Leistung fordert ihren Preis
Mit wachsender Unternehmensgröße fordert eine derartig engmaschige Kontrolle ihren Tribut, wenn es um die nötige Infrastruktur geht. Eine gründliche Planung und sorgfältige Integration sind unumgänglich, denn im Idealfall sollte der Einsatz einer Enterprise Network Firewall keine spürbaren Einschränkungen oder Verzögerungen in Anwendungen hervorrufen. Dies wird durch den Einsatz entsprechend dimensionierter Hardware sichergestellt, die meist in Form von Appliances für den Einsatz On-Premises bereitgestellt wird. Sie sind mit leistungsfähigen Prozessoren, SSDs und spezialisierten Komponenten ausgestattet. Die Verbindung mit dem Firmennetzwerk erfolgt über schnelle Netzwerkanbindungen, um einen möglichst reibungslosen Datenfluss sicherzustellen. Durch den Betrieb im eigenen Rechenzentrum behalten Unternehmen stets die vollständige Kontrolle über ihre Daten und Sicherheitsmaßnahmen. Da derartige Appliances oftmals maßgeschneidert für die jeweiligen Anforderungen angeboten werden und sich bei Bedarf erweitern lassen, ist auch für Skalierbarkeit und Zukunftssicherheit gesorgt.

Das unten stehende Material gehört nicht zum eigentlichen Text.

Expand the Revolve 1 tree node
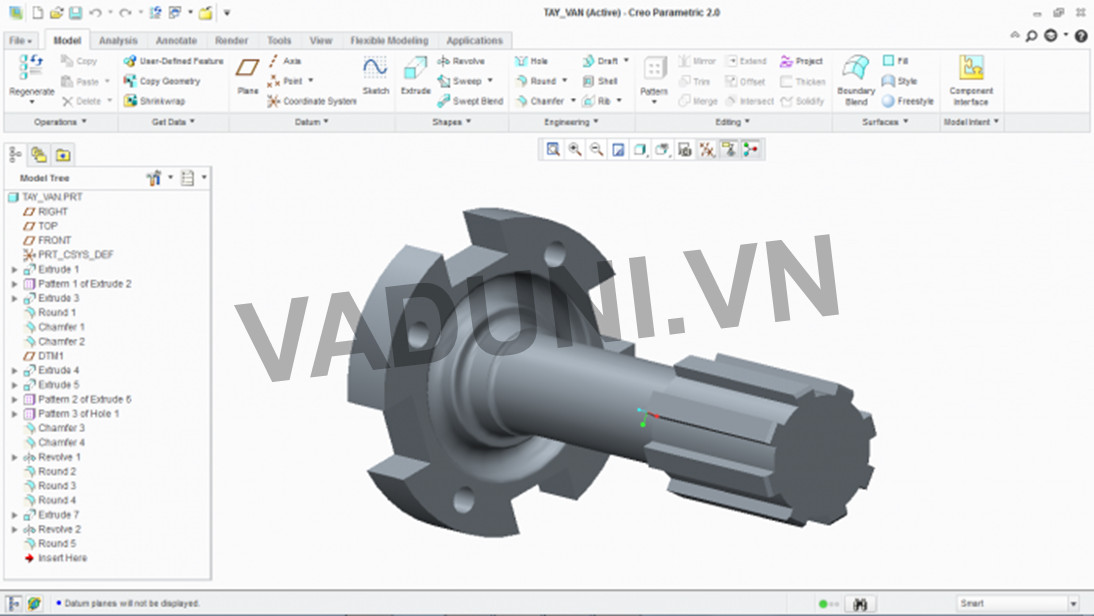 click(12, 456)
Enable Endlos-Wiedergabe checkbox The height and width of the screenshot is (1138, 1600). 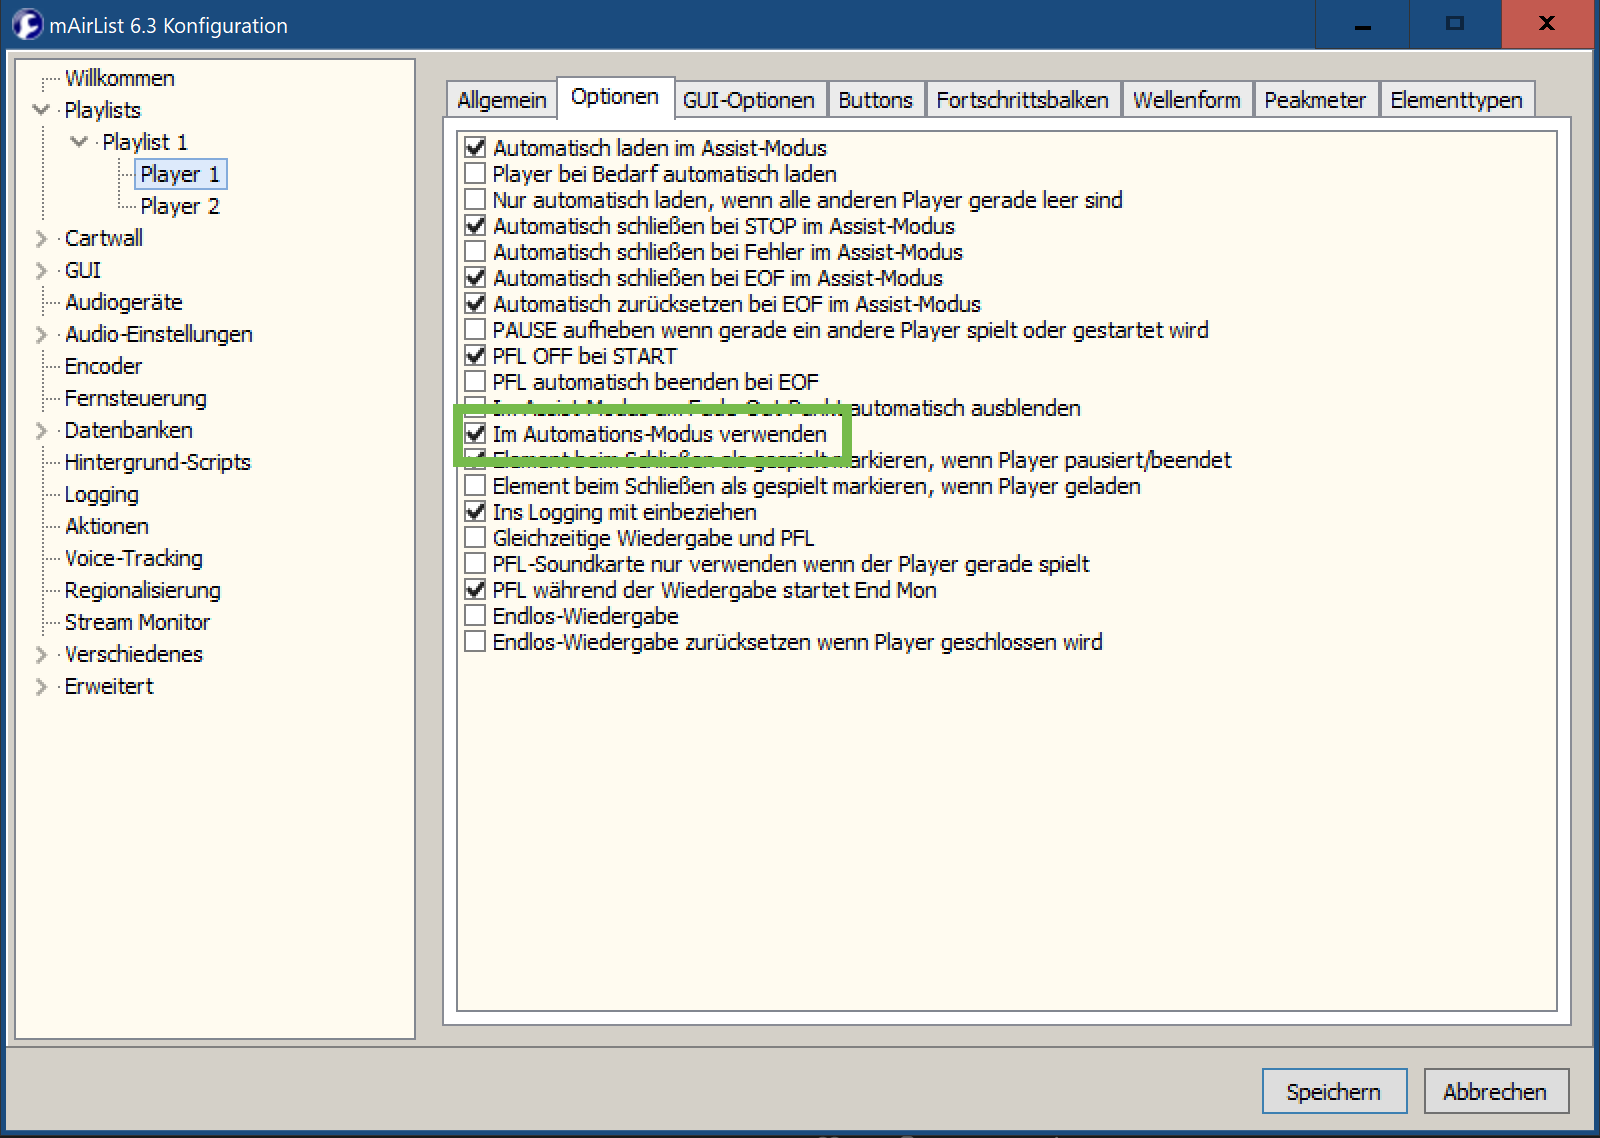(x=476, y=616)
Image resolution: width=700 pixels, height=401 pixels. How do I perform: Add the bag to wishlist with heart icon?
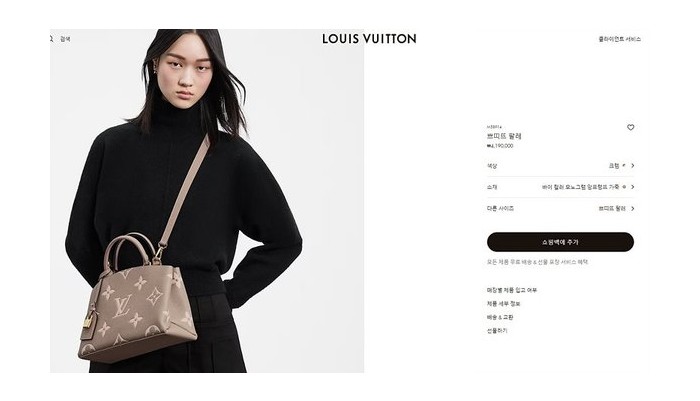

Derartige Installationen im Rechenzentrum vor Ort sind ein beachtlicher Kostenfaktor, der nicht immer ohne weiteres zu bewältigen ist. Daher sind ENFs alternativ auch als „Firewall as a Service“ (FWaaS) verfügbar. Derartige IaaS-Lösungen („Infrastructure as a Service“) liefern die entsprechenden Funktionen aus der Cloud und lassen sich sowohl eigenständig als auch zur Ergänzung bestehender Systeme implementieren. Hosting und Verwaltung werden auf einen Drittanbieter ausgelagert, was lokale Ressourcen schont und hinsichtlich Personal- und Infrastrukturkosten von Vorteil sein kann. Auch ist die Skalierung im Bedarfsfall problemlos möglich. Zudem sind ENFs häufig auch in virtualisierter Form erhältlich.